Consider some random variable $X \in \mathbb{R}^d$ with distribution function $p=p_X$. Suppose we have information on marginals $Y_i = X^TA_i < \alpha_i, i=1,2,3\dots n$ with $A_i \in R^d$, and want to weight the maginals in some way to obtain an estimate of the distribution $p$.
We can write the distibution $p_i = p_{Y_i} = \mathcal{A}_i \circ p = \mathbb{E}(\mathbb{1}\{X^TA_i < \alpha_i\}) = \int \mathbb{1}\{x^TA_i < \alpha_i\} p(x) \text{d}x$ as a linear functional of the probability $p$.

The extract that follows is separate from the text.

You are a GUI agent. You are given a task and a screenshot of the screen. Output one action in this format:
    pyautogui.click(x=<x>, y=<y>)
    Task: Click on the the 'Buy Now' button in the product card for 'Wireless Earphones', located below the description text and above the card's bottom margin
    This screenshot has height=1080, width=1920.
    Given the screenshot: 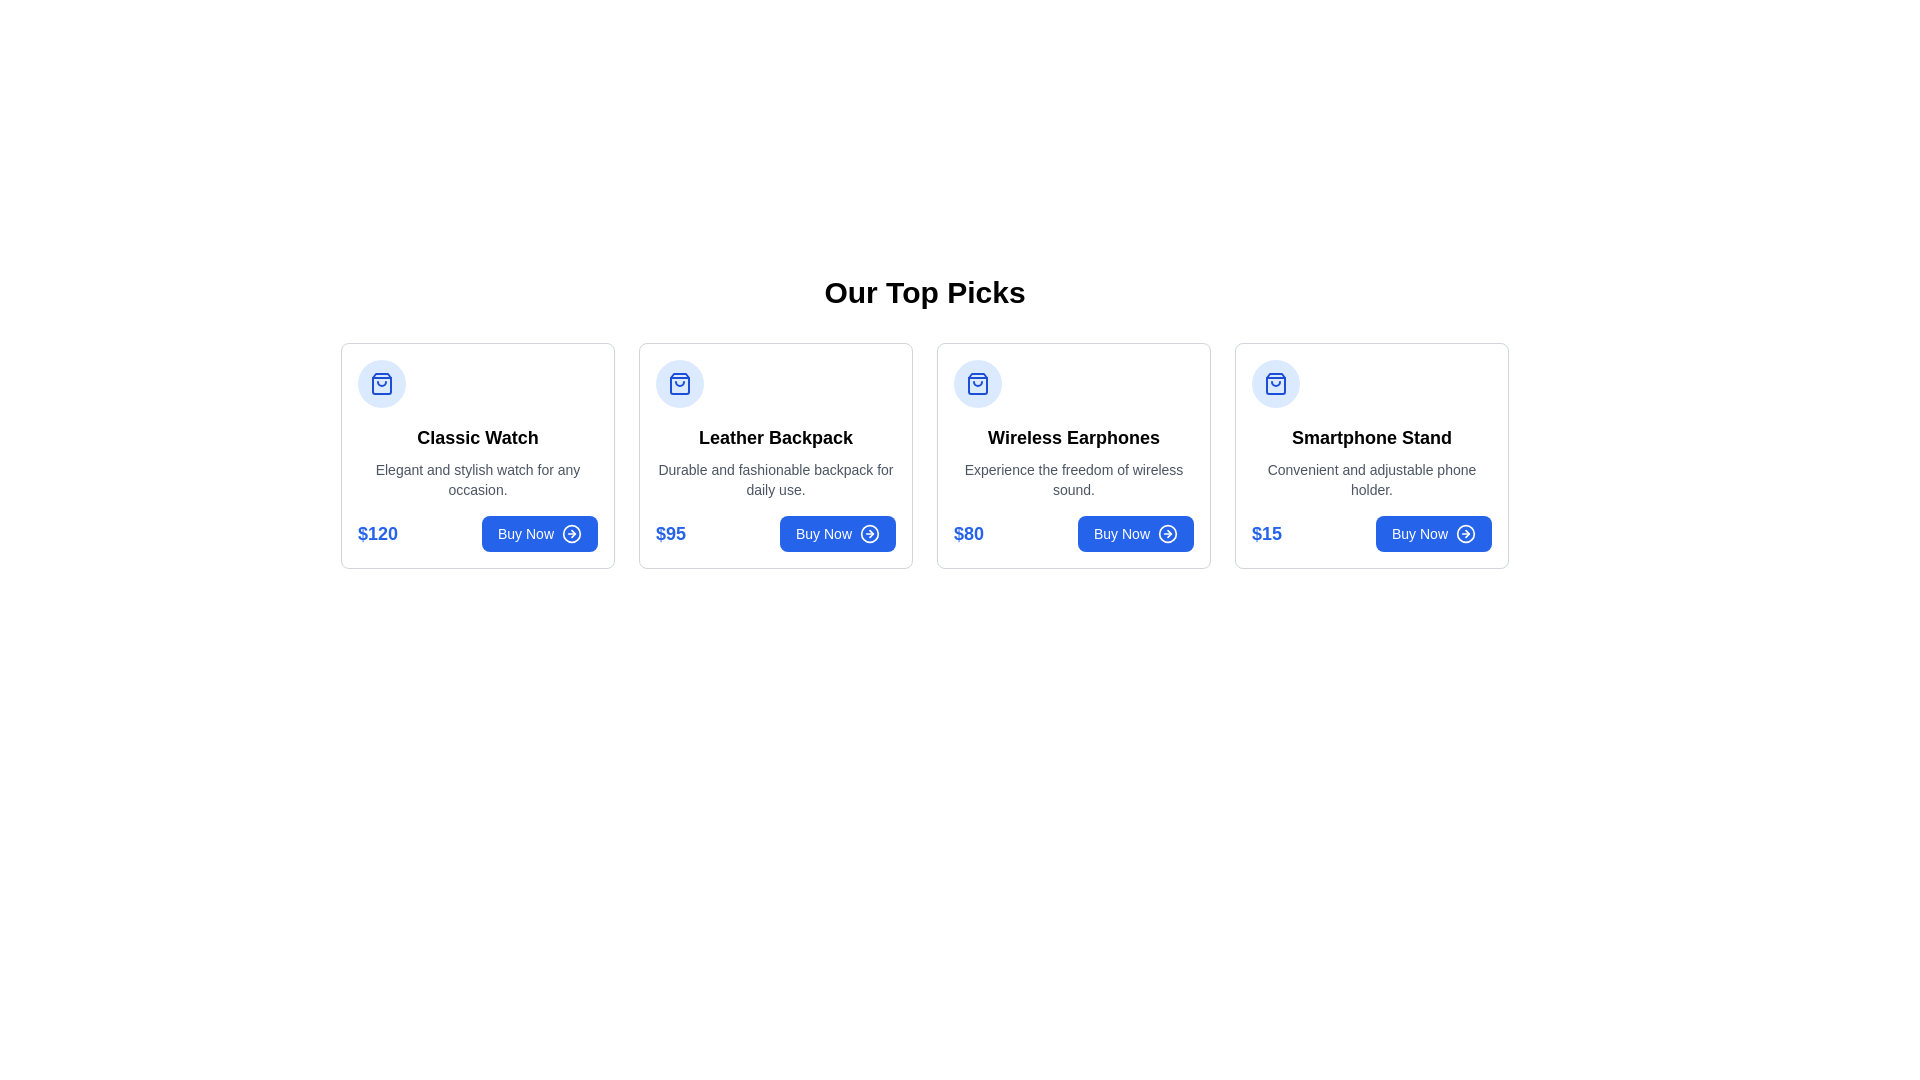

We might try to solve the following minimization problem: $$ \text{arg min}_{p} \sum_i w_i B_{\phi}\left(q_i, \mathcal{A}_i \circ p\right) $$ which we could rewrite in terms of a discrete (Dirichlet type) random variable in the first argument however this is still not a typical form since the second argument varies with $i$: $$ \text{arg min}_{p} \mathbb{E}_I\left(B_{\phi}\left(q_I, \mathcal{A}_I \circ p\right)\right) $$
Is there any approach to solving this or transforming it into some shape where some of the standard Bregman projection tricks can work? Or anything else to solve this other than a rather brute force implementation solving some nonlinear optimization for a parametrization of $p$?